The reason for this is that we each struggle with death and illness. Death is a big taboo. And cancer conjures up images of dying, of our own limits. Too many people live in denial when someone around them is diagnosed. But what I also learn is that every person is alive until their very last breaths. And it is paramount to be congruent: to accept the fears, the pain, the joys… the challenges without the masks. To be able to hear everything someone has to say. And if that is not possible, to get the help that you can to be able to cope. Carers and partners need as much support as people living with cancer and Penny Brohn Cancer Care is a wonderful centre that offers just that, with an emphasis on complementary therapies. The word complementary therapies is a carefully chosen words: the spirit of the Penny Brohn Cancer Care is that complementary therapists work hand in hand with doctors.
I was reminded of all this as I was taken into a meditation by a lady I admire greatly who asked us to imagine that we had been diagnosed with a terminal illness and to think of what we would do if we had only one day to live. Where would we go? Who would we be with? What would we do? Because I was still raw from all this tumble about my father’s illness, I thought her meditation was “cruel”. But now, I can see the beauty in its sharpness. The diamond in disguise: if you had only a few days or months to live, what would you be doing? What would your priorities be? It helps to keep a really sharp angle on what life you want to live.
People who are diagnosed with cancer often have to do this in a very painful way. But wouldn’t it be wonderful if we could live every day with our priorities in the right order: as if it was our last day! I know that nowadays, I live more and more this way. My priorities would not change much if I was told tomorrow that I had only days to live.
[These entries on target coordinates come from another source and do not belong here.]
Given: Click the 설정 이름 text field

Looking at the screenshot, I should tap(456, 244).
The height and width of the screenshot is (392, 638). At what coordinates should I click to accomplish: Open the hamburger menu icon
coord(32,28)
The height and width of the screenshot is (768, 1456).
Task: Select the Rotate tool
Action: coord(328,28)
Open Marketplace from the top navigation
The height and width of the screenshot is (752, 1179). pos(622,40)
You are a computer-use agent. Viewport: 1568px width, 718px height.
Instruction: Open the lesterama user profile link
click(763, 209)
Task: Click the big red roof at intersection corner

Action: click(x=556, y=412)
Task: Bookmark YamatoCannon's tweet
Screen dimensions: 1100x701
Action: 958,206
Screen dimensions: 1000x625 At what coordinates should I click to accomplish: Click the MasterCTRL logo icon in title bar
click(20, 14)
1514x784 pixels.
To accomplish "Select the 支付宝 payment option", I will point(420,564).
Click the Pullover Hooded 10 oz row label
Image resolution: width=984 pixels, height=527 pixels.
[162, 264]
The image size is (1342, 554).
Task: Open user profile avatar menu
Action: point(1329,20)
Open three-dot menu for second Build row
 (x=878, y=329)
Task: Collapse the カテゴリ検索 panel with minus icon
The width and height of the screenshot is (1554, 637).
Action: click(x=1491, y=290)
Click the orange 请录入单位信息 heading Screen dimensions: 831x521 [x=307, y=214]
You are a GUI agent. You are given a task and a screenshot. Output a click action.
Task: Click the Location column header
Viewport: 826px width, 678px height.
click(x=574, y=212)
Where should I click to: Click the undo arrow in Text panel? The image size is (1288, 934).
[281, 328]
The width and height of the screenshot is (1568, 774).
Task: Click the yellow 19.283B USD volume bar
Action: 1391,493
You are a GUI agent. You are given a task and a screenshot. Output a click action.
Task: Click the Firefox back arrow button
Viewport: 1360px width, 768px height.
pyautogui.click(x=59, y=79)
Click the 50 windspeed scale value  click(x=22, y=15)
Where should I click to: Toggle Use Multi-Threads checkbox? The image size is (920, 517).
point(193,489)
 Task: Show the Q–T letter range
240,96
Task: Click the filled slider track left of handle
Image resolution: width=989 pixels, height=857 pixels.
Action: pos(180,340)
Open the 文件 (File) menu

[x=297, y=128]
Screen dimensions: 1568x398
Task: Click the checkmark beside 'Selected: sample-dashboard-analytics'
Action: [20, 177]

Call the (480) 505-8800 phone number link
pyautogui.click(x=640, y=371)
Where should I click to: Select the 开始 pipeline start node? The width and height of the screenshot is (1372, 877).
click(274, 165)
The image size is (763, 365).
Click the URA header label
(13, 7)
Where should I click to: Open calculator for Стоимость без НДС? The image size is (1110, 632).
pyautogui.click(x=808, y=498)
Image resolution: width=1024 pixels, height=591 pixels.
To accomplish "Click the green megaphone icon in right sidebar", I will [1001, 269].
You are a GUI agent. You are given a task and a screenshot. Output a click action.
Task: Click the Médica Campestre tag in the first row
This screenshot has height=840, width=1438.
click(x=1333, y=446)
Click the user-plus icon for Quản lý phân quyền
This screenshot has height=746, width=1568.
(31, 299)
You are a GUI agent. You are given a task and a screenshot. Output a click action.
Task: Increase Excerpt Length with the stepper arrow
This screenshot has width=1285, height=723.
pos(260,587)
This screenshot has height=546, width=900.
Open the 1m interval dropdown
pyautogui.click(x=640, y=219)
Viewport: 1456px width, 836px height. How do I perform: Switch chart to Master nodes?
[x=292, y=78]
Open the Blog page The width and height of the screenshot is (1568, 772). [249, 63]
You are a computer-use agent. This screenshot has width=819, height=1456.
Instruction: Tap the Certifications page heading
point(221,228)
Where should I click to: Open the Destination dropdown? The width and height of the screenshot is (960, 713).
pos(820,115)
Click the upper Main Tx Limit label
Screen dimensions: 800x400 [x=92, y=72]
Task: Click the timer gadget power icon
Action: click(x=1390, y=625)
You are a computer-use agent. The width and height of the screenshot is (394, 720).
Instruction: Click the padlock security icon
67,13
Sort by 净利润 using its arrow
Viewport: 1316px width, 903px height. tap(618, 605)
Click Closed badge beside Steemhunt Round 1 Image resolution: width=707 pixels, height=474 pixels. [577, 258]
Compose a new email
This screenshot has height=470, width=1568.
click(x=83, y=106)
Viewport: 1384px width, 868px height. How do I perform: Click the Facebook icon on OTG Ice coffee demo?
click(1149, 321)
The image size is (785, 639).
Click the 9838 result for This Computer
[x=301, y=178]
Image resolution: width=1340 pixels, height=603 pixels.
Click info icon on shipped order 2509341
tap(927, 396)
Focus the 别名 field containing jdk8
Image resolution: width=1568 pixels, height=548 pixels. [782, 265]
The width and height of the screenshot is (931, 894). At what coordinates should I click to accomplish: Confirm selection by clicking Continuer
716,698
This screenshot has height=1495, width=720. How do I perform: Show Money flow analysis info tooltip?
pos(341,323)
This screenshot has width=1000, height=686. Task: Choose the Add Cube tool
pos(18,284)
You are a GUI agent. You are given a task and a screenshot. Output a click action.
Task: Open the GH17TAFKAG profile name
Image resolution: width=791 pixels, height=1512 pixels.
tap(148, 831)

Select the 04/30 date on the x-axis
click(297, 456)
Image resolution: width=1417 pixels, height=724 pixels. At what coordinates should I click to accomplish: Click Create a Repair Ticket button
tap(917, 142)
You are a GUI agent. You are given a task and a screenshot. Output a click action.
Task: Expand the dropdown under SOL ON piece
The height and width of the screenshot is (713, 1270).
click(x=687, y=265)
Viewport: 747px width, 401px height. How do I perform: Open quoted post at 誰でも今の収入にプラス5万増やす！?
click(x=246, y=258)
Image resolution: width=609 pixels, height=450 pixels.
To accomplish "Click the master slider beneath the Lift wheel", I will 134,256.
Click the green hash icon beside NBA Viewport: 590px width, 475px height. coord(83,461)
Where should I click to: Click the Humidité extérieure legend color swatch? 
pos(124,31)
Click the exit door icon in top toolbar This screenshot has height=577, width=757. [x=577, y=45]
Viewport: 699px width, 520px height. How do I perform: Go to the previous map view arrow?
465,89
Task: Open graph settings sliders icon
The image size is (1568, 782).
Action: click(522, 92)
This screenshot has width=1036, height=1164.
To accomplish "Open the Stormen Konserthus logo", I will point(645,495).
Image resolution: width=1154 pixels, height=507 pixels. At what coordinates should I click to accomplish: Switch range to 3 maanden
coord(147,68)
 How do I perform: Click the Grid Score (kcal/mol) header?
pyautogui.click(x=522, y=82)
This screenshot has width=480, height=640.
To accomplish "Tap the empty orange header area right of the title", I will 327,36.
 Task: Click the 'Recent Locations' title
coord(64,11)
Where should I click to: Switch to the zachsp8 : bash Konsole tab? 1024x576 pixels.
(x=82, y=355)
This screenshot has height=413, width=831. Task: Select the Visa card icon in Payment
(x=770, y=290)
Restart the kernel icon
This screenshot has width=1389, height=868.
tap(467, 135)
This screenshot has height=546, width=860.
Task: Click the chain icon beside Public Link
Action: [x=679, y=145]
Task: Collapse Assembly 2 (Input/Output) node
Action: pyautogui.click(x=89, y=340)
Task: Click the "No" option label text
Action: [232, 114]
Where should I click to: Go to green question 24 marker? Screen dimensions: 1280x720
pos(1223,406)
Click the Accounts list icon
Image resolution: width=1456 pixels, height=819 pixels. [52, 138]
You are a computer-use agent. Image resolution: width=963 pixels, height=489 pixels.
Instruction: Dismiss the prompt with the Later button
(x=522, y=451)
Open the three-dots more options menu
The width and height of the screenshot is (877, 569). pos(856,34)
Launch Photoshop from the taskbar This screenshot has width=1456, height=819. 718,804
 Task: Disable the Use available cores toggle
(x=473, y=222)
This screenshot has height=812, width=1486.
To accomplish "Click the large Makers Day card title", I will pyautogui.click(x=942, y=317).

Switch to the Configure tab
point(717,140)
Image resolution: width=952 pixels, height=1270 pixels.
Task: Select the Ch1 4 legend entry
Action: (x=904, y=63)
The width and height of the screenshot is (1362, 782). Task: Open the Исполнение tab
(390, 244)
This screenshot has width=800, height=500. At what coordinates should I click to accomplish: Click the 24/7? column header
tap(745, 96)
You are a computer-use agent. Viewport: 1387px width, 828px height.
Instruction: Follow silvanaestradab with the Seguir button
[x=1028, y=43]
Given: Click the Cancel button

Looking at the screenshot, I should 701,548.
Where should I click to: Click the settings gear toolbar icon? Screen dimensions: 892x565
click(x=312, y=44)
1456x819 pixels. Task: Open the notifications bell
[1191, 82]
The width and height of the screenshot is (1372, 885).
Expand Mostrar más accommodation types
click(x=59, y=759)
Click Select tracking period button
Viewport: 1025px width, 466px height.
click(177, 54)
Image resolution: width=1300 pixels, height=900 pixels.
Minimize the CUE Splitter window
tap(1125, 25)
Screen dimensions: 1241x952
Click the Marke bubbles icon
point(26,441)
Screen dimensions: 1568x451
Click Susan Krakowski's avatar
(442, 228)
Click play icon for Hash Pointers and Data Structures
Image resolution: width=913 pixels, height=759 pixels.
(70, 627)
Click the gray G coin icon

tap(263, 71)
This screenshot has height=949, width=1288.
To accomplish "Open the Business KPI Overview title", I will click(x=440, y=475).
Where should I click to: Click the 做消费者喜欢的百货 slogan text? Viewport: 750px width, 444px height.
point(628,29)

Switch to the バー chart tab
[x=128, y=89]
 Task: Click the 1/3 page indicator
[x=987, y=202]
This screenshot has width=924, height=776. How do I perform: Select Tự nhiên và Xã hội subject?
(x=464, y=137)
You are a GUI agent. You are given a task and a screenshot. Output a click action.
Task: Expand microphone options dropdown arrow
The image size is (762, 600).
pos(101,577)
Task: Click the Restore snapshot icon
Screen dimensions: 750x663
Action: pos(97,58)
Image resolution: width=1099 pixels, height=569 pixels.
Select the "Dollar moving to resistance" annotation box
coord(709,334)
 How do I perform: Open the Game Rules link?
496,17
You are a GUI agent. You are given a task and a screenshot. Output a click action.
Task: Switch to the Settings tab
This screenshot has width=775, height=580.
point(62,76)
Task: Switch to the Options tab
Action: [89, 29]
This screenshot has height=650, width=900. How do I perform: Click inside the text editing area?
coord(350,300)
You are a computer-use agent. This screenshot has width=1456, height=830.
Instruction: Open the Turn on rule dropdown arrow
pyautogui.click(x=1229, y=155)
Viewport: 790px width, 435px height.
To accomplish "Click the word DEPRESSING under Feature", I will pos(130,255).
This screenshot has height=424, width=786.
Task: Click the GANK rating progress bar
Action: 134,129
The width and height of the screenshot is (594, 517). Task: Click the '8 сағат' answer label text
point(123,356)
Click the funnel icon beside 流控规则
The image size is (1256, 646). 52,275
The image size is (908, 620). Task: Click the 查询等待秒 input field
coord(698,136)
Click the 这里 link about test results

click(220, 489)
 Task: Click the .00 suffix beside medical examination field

So why not try this meditation? I know it’s not for the faint of heart. I remember having tears welling up in my eyes about my children… but it helps us keep sight of what is most important in life. What really matters.
With love and light
Anges, Soul Awakener
PS: the Penny Brohn Cancer Care offers retreats for people living with cancer, workshops, it has a wonderful shop and restaurant and is set in beautiful surroundings with a meditation garden… financial help can be granted to attend the workshops and retreats
Touched my hear very deeply, sweet lady!
I also sent reiki to my husband as he laid in the hospital bed, listening to all the doctors. it was a remarkable experience for me, as I looked around and felt so much love, from other families with patients there also, along with several patients I met, and with the loving supportive staff…
I also believe my healings made his suffering less intense, and did them regularly to his higher self without his knowing, but I could see the tension leave his face.
I also became his safe place to discuss how he was feeling, so I listened deeply, but I always was honest with him that it was his own will that kept him alive for those extra years…
he is in my thoughts even more so at this time of year, as he loved this season.
Thank you so much for sharing your experience, and all the wonderful work that you do… you have made my life a lighter place today as well!